Rep. Katherine M. Clark (D-Mass.), who represents a neighboring district, declined to comment on Moulton but said the quest to oust Pelosi put Democrats, “especially our newly elected members . . . in an extremely difficult position.”
Off the Hill, criticism of Moulton among his party’s liberal base is increasingly withering.
“#MA06 will be fun in 2020. So who wants to step up? The money will be there. @sethmoulton and the #FiveWhiteGuys are done,” Moulitsas tweeted.
A spokesman for Moulton acknowledged critical phone calls and messages to his office have spiked, but said so have supportive ones.
One Moulton argument against Pelosi is purely brass-tacks politics: Pelosi remains a drag on Democratic candidates running in Republican-leaning seats. Pelosi backers point to the election results.
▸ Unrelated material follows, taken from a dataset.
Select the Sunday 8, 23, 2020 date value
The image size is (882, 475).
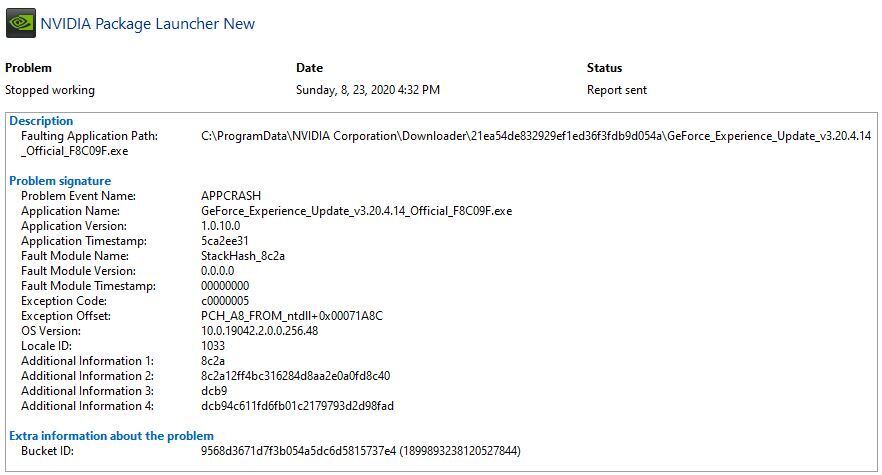pyautogui.click(x=368, y=90)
“There were so many people who said, ‘Oh my god, if Nancy Pelosi is the leader, we could never win the House of Representatives!’ My friends, the proof is in the pudding,” said Rep. Rosa L. DeLauro (D-Conn).
The endgame Moulton & Co. have in mind remains unclear. They still have not been able to recruit an alternative to run against Pelosi in the Nov. 28 caucus elections, though Rep. Marcia L. Fudge (D-Ohio), who is close to Moulton, is pondering a run.
In any case, Moulton says, the showdown is destined to last until lawmakers cast their speaker votes on the House floor on Jan. 3 — the moment when his group will have leverage to push Pelosi aside. He predicted the freshmen who received his support and who are opposing Pelosi would ultimately stand firm.
“God knows she’s a good arm-twister,” he said of Pelosi, “but it’s clearly not the right thing to do for the party or for the country or for their own reelection prospects.”